[Start Selected passage]

Many works on using CNNs for satellite imagery emerged in the recent four years. Nguyen et al. [25] presented an algorithm for satellite image classification using a five-layered network and achieved high classification accuracy between 75% and 91% using six classes: airport (78%), bridge (83%), forest (75%), harbor (81%), land (77%) and urban (91%). Hudjakov and Tamre [26] used a network with three inner layers (two convolutional and one linear classifier) to per-pixel classify terrain based on traversability (road, grass, houses, bushes) for long-term path planning for a UGV. A similar problem has been addressed by Wang et al. [27]. In their work, the authors combine CNN with a finite state machine (FSM) to extract a road network from satellite imagery. Chen et al. [28] applied CNN to find individual vehicles on the satellite data. CNNs have previously also been used for scene classification in high resolution remote sensing (HRRS) data [22,23,24] with impressive results on the UC Merced Land Use dataset [9]. These works use transfer learning by using a previously-trained CNN on object recognition and then fine-tuning it for a remote sensing application. Ishii et al. [29] compared CNN with support vector machine (SVM) for surface object recognition from Landsat 8 imagery and found CNN to outperform FSM. Zhang and Zhang [30] presented a boosting random convolutional network (GBRCN) framework for scene classification. The authors claim better performance of their algorithm on UC Merced and Sydney datasets (with 1.0-m spatial resolution) over known state-of-the-art algorithms, but the details of their implementation are not known yet (as of 27 November 2015).
While CNNs are commonly considered as a well-performing and promising solution for object classification, the problem of segmentation can have multiple solutions and thus defines the exact architecture of the CNN. For instance, previous per-pixel approaches that classify each pixel in remote sensing data have used the spectral information in a single pixel from hyperspectral imagery that consists of hundreds of channels with narrow frequency bands. This pixel-based classification method alone is known to produce salt-and-pepper effects of misclassified pixels [31] and has had difficulty with dealing with the rich information from very high-resolution data [32,33]. Works that include more spatial information in the neighborhood of the pixel to be classified have been done [34,35,36,37,38,39,40]. Contextual information has also been utilized to learn to differentiate roads from other classes using neural networks [41,42]. Many of these works limit the neighboring pixels to smaller areas around 10 × 10 pixels, whereas in this work, we evaluate the use of a CNN on multispectral data with a bigger contextual area of up to 45 pixels. To overcome this problem, image segmentation can be done prior to classification (using various segmentation techniques).
We introduce a novel approach for per-pixel classification of satellite data using CNNs. In this paper, we first pre-train a CNN with an unsupervised clustering algorithm and then fine-tune it for the tasks of per-pixel classification, object recognition and segmentation. An interesting property of CNN is that it uses unsupervised feature learning to automatically learn feature representations. This has previously been done in other domains, such as computer vision [43], speech recognition [44,45] and time series data [46].
The main contributions of this paper can be summarized as follows:
  • We used true ortho multispectral satellite imagery with a spatial resolution of 0.5 m along with a digital surface model (DSM) of the area.
  • We provide an insightful and in-depth analysis of the application of CNNs to satellite imagery in terms of various design choices.

[End Selected passage]
[Start Provided material]

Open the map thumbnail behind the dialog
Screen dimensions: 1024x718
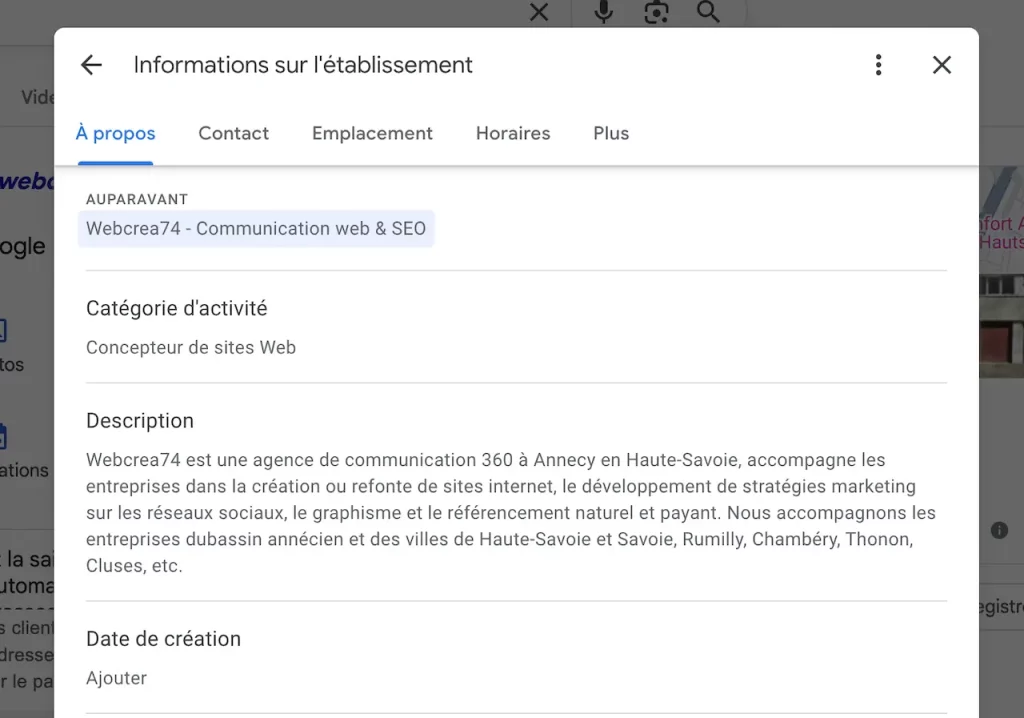(1000, 270)
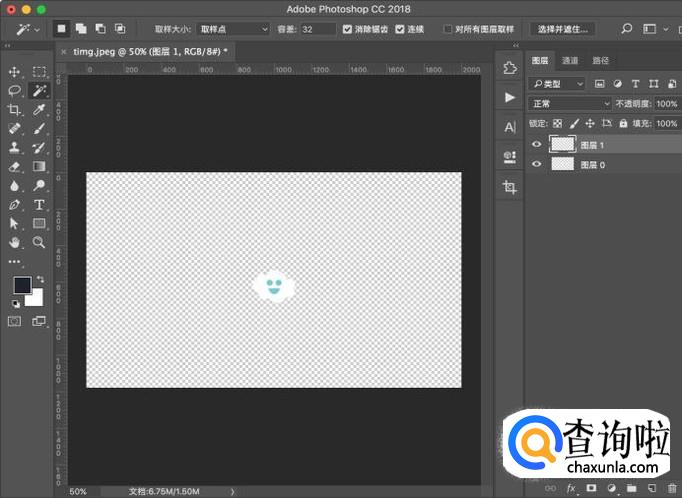Screen dimensions: 682x498
Task: Click the 选择并遮住 button
Action: click(x=562, y=30)
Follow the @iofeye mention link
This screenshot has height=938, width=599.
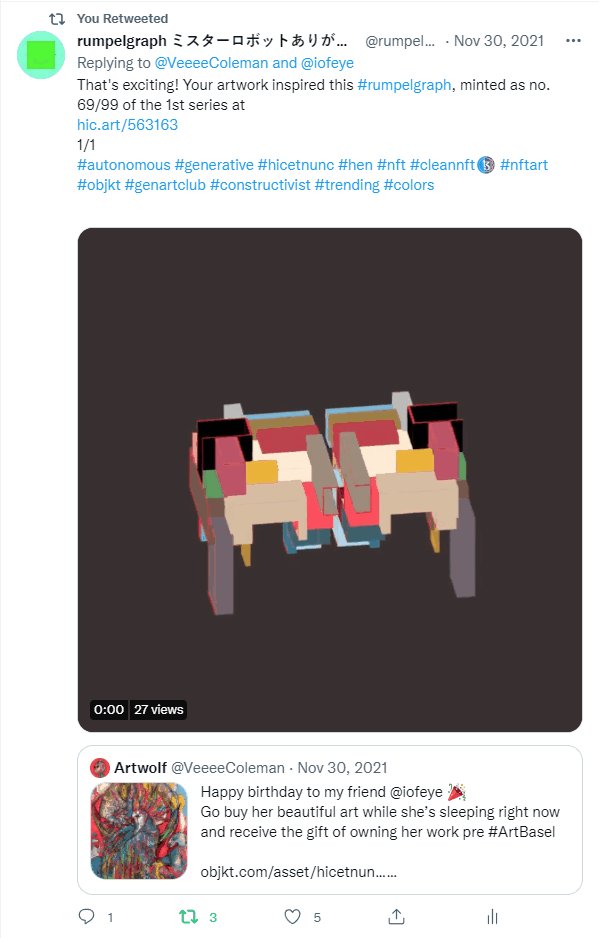pos(327,63)
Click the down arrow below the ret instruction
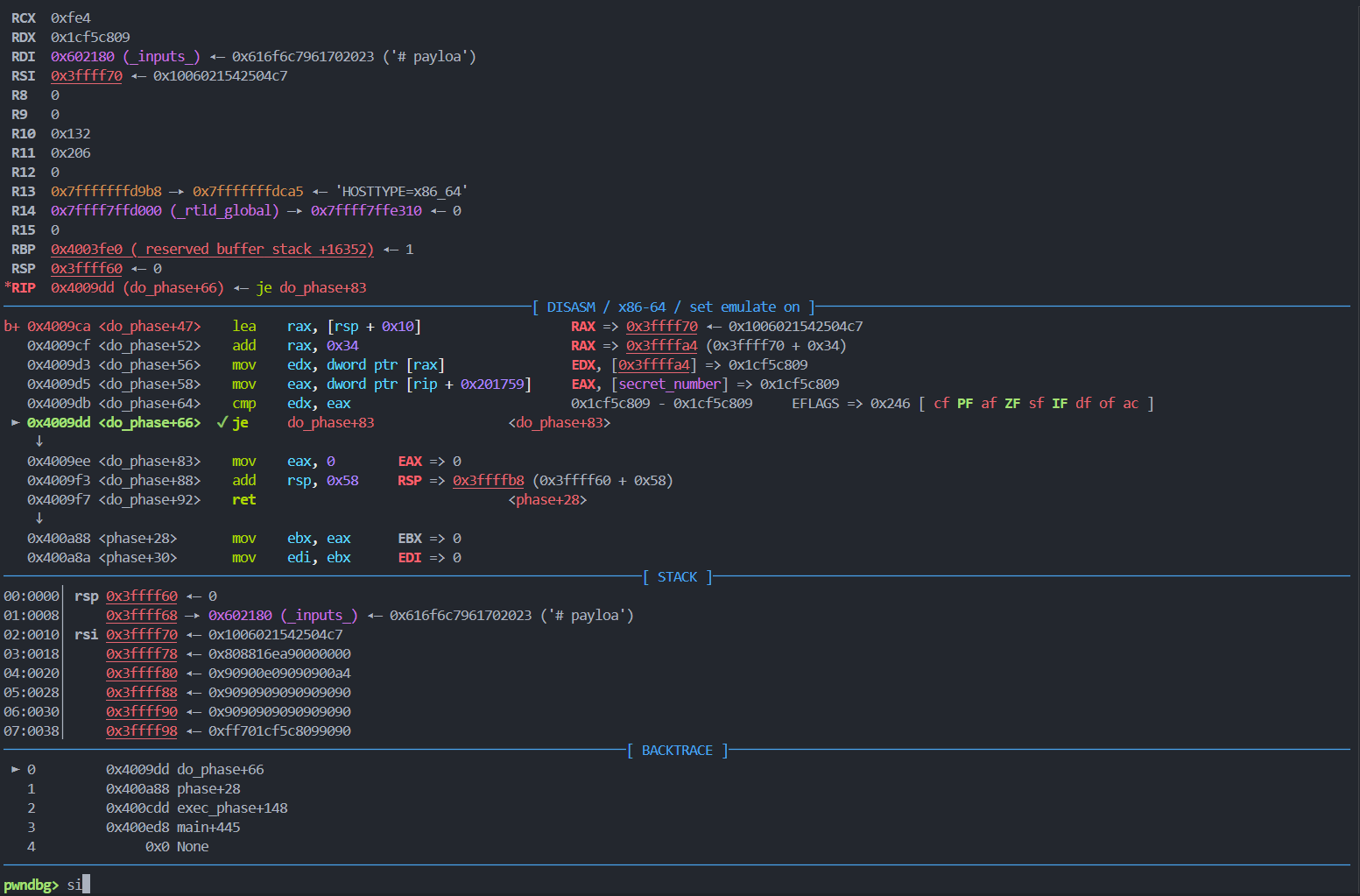Image resolution: width=1360 pixels, height=896 pixels. [x=39, y=519]
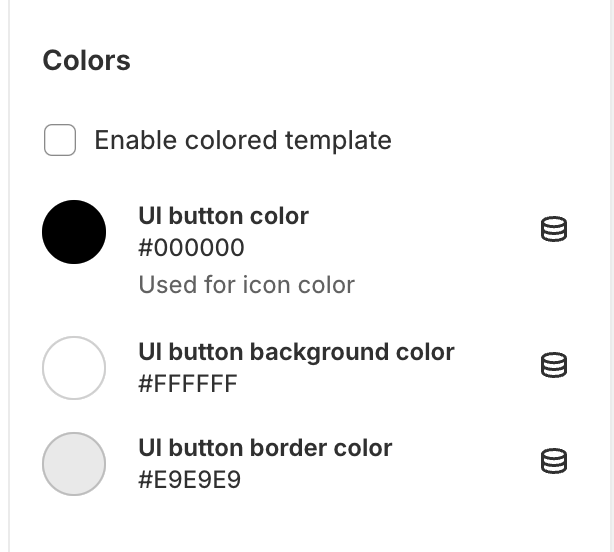Screen dimensions: 614x552
Task: Click the 'Enable colored template' label text
Action: [243, 140]
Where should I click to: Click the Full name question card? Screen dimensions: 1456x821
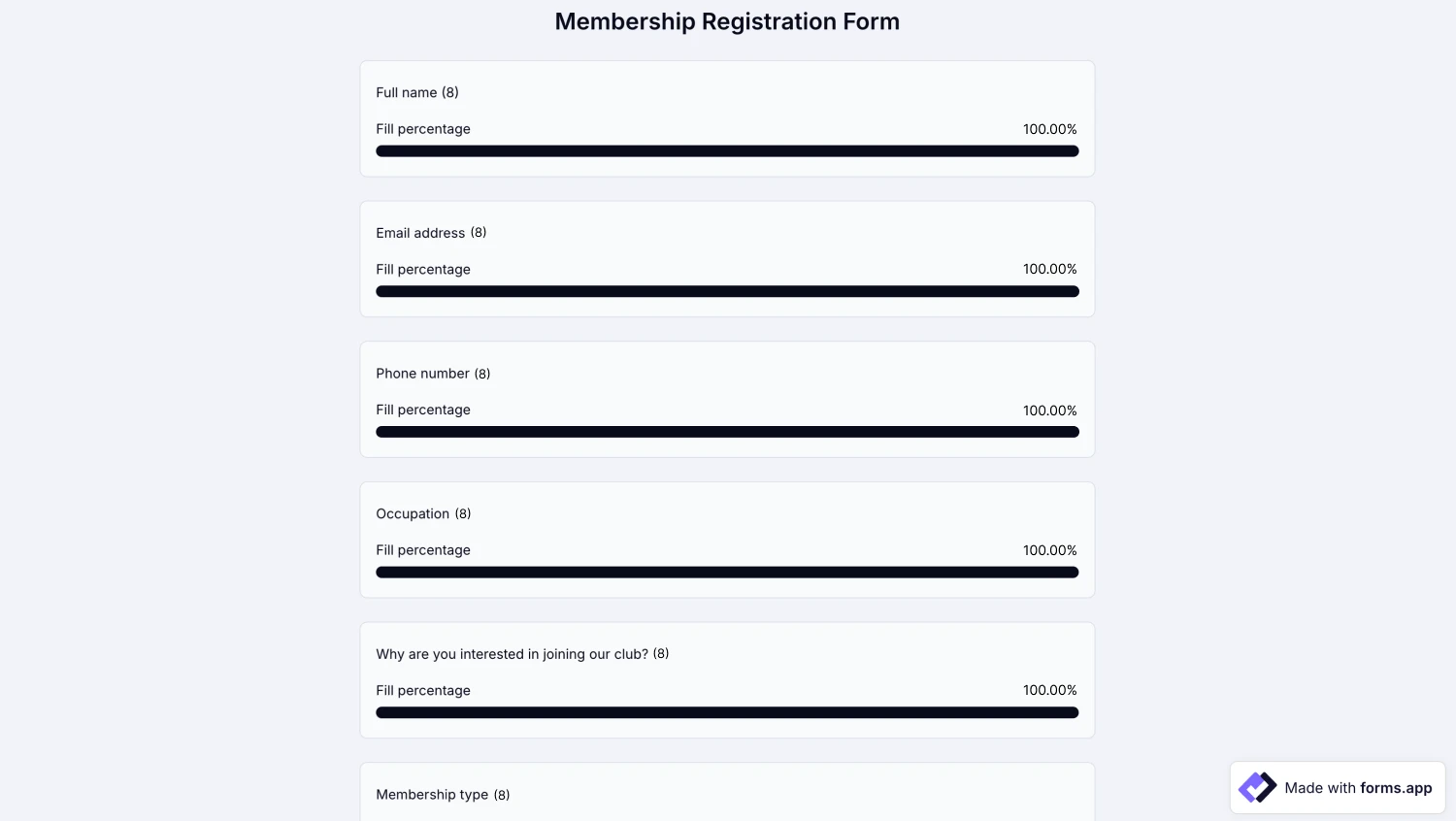(727, 117)
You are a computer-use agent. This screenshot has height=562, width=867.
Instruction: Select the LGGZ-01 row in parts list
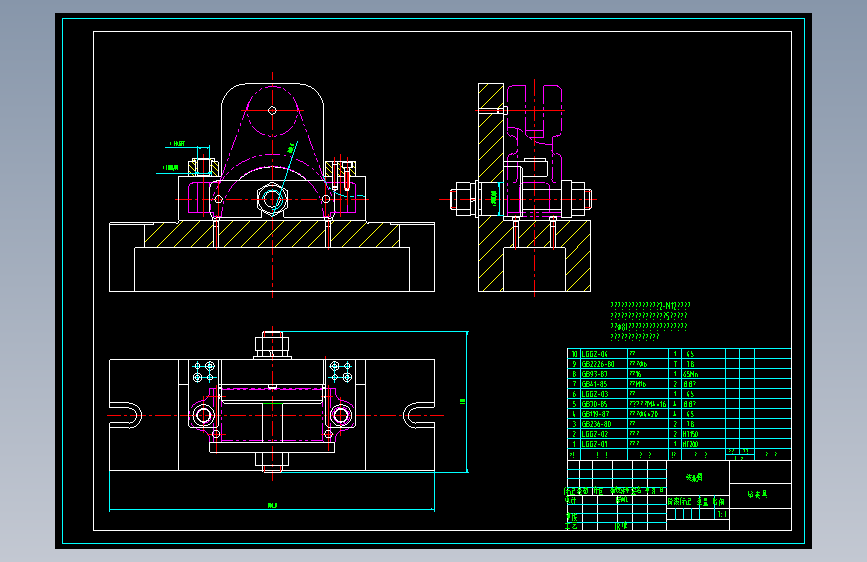click(679, 444)
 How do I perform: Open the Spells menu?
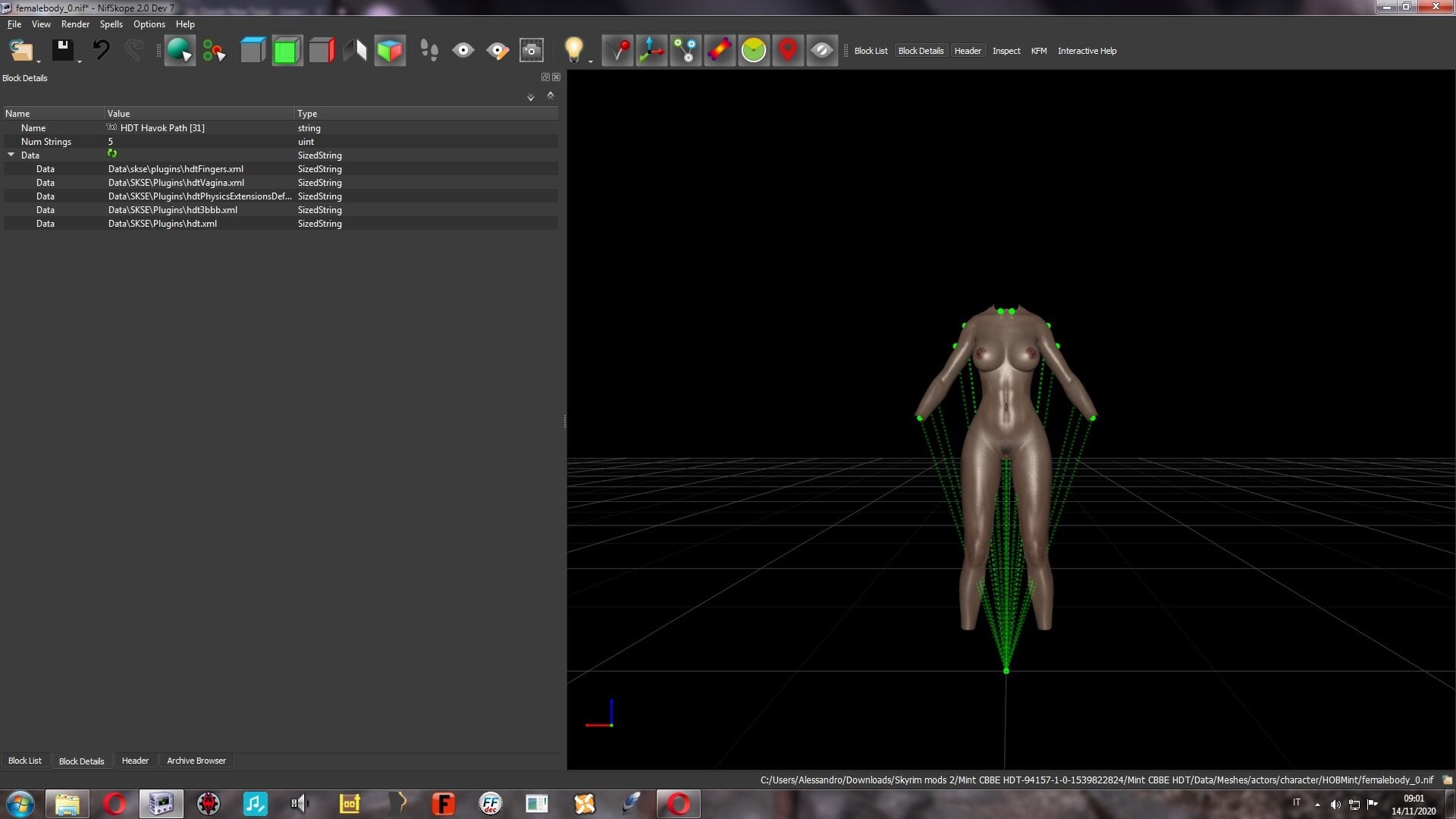pos(111,24)
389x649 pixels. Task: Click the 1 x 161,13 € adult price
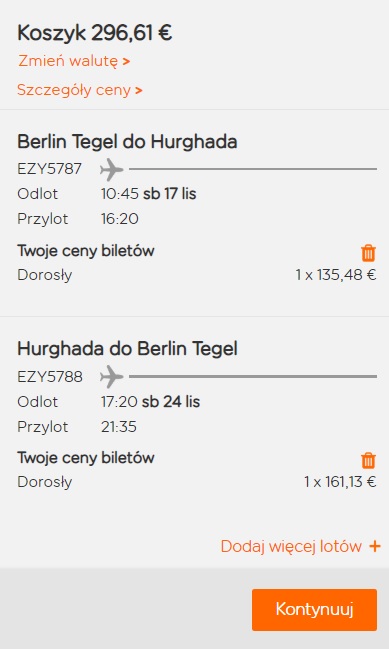click(x=340, y=482)
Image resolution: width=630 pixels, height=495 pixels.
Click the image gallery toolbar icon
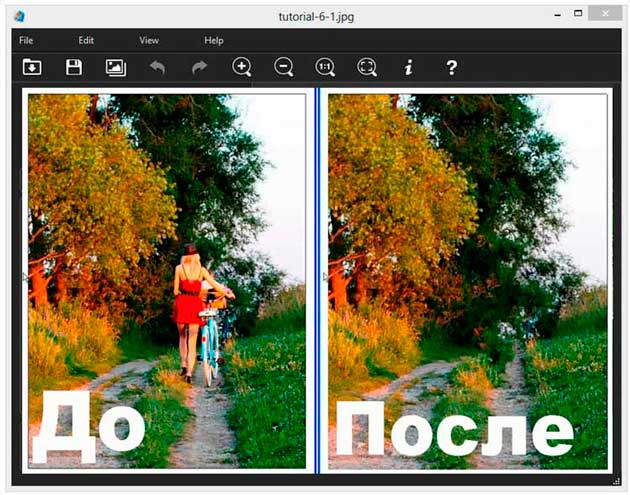coord(116,67)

[End Provided material]

## Exercise prompt
In the passage on CNNs for satellite imagery, what spatial resolution does the authors' multispectral satellite imagery have?

## Solution to this task
It has a spatial resolution of 0.5 m.